On Fri, Feb 02, 2018 at 02:16:39PM +0000, Robert Harris wrote:
> I was planning to annotate the opaque calculation in
> __fragmentation_index() but on closer inspection I think there may be a
> bug.  I could use some feedback.
> Firstly, for the case of fragmentation and ignoring the scaling,
> __fragmentation_index() purports to return a value in the range 0 to 1.
> Generally, however, the lower bound is actually 0.5.  Here's an
> illustration using a zone that I fragmented with selective calls to
> __alloc_pages() and __free_pages --- the fragmentation for order-1 could
> not be minimised further yet is reported as 0.5:
> # head -1 /proc/buddyinfo
> Node 0, zone      DMA   1983      0      0      0      0      0      0      0 
>      0      0      0 
> # head -1 /sys/kernel/debug/extfrag/extfrag_index 
> Node 0, zone      DMA -1.000 0.500 0.750 0.875 0.937 0.969 0.984 0.992 0.996 
> 0.998 0.999 
> #
> This is significant because 0.5 is the default value of
> sysctl_extfrag_threshold, meaning that compaction will not be suppressed
> for larger blocks when memory is scarce rather than fragmented.  Of
> course, sysctl_extfrag_threshold is a tuneable so the first question is:
> does this even matter?

It's now 8 years since it was written so my memory is rusty. While the bounds
could be adjusted, it's not without risk. The bounds were left as-is and
the sysctl to avoid possibilties of excessive reclaim -- something early
implementations suffered badly. At the time of implementation, it was used
as a rough estimate for monitoring purposes but on an allocation failure,
it was always page reclaim that was used to try the allocation again.

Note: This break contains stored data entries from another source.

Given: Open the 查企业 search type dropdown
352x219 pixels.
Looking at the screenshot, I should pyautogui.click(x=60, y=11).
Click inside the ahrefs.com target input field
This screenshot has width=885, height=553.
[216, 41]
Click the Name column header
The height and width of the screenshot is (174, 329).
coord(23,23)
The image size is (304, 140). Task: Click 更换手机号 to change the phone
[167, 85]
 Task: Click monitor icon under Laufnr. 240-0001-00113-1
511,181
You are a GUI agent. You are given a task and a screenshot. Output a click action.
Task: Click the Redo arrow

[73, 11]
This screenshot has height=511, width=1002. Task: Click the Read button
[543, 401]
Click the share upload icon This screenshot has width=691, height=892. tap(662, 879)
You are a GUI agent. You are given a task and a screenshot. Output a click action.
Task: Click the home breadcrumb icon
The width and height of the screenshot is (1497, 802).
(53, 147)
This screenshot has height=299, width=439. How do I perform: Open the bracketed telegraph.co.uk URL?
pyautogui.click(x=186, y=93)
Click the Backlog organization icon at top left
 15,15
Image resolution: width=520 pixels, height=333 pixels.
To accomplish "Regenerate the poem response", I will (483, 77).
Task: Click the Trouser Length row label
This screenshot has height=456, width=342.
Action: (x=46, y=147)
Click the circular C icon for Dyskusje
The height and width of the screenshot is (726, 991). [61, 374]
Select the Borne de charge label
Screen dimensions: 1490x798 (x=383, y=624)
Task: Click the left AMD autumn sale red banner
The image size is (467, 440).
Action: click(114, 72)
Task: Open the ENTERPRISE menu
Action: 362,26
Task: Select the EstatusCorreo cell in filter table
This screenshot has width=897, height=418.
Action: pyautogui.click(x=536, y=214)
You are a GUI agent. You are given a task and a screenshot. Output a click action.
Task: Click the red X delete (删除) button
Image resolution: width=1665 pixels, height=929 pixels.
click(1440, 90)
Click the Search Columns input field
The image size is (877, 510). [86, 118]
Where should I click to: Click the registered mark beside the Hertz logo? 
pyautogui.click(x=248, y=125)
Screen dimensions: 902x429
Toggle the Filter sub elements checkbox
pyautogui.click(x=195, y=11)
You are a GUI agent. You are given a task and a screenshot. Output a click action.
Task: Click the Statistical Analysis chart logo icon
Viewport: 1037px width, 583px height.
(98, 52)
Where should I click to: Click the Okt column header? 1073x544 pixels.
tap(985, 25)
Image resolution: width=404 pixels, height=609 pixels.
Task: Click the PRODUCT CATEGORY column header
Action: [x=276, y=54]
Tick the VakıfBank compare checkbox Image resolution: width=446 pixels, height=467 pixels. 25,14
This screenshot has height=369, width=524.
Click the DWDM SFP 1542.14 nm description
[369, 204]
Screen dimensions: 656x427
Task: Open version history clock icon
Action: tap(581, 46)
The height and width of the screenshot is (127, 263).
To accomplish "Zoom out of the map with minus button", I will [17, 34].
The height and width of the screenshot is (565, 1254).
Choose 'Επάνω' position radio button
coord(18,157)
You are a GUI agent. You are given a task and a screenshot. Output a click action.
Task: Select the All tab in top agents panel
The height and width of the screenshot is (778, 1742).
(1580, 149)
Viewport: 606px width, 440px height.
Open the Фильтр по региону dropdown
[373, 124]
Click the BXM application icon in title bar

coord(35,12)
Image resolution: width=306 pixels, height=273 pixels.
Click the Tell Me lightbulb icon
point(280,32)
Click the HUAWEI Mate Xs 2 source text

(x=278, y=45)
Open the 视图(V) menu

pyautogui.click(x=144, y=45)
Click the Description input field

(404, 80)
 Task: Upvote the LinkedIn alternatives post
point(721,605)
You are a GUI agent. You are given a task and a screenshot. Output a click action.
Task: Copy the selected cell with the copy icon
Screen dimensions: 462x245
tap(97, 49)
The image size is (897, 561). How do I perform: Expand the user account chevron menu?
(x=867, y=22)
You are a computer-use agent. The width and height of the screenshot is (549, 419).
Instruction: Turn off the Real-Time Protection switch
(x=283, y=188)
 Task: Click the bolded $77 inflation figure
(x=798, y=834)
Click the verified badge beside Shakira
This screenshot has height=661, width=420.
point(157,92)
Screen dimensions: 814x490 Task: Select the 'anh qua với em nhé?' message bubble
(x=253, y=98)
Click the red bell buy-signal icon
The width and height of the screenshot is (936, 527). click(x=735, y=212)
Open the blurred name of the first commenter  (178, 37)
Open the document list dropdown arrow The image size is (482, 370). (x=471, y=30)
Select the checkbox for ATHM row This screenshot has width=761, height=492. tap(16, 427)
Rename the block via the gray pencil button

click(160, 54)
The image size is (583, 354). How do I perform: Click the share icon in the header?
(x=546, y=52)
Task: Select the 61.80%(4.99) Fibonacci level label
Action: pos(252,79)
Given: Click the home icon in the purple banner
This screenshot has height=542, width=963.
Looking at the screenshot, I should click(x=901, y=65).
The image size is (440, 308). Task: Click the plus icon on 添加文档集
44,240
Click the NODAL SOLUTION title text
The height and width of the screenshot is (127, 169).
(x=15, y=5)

At a later time, compaction was introduced to avoid excessive reclaim
but the cutoff was set to only happen for extreme memory shortage (and
the bounds should have been corrected at the time but were not).  It was
a long time before all the excessive reclaim bugs in kswapd were ironed
out but bugs of runaway kswapd at 100% CPU usage were common for a while.
There were also severeal problems with compaction overhead that were
adjusted in other matters. It may have reached the point where revisiting
the sysctl is potentially safe given that reclaim is considerably better
than it used to be.

> meaning that a very severe shortage of free memory *could* tip the
> balance in favour of "low fragmentation".  Although this seems highly
> unlikely to occur outside testing, it does reflect the directive in the
> comment above the function, i.e. favour page reclaim when fragmentation
> is low.  My second question: is the current implementation of F is
> intentional and, if not, what is the actual intent?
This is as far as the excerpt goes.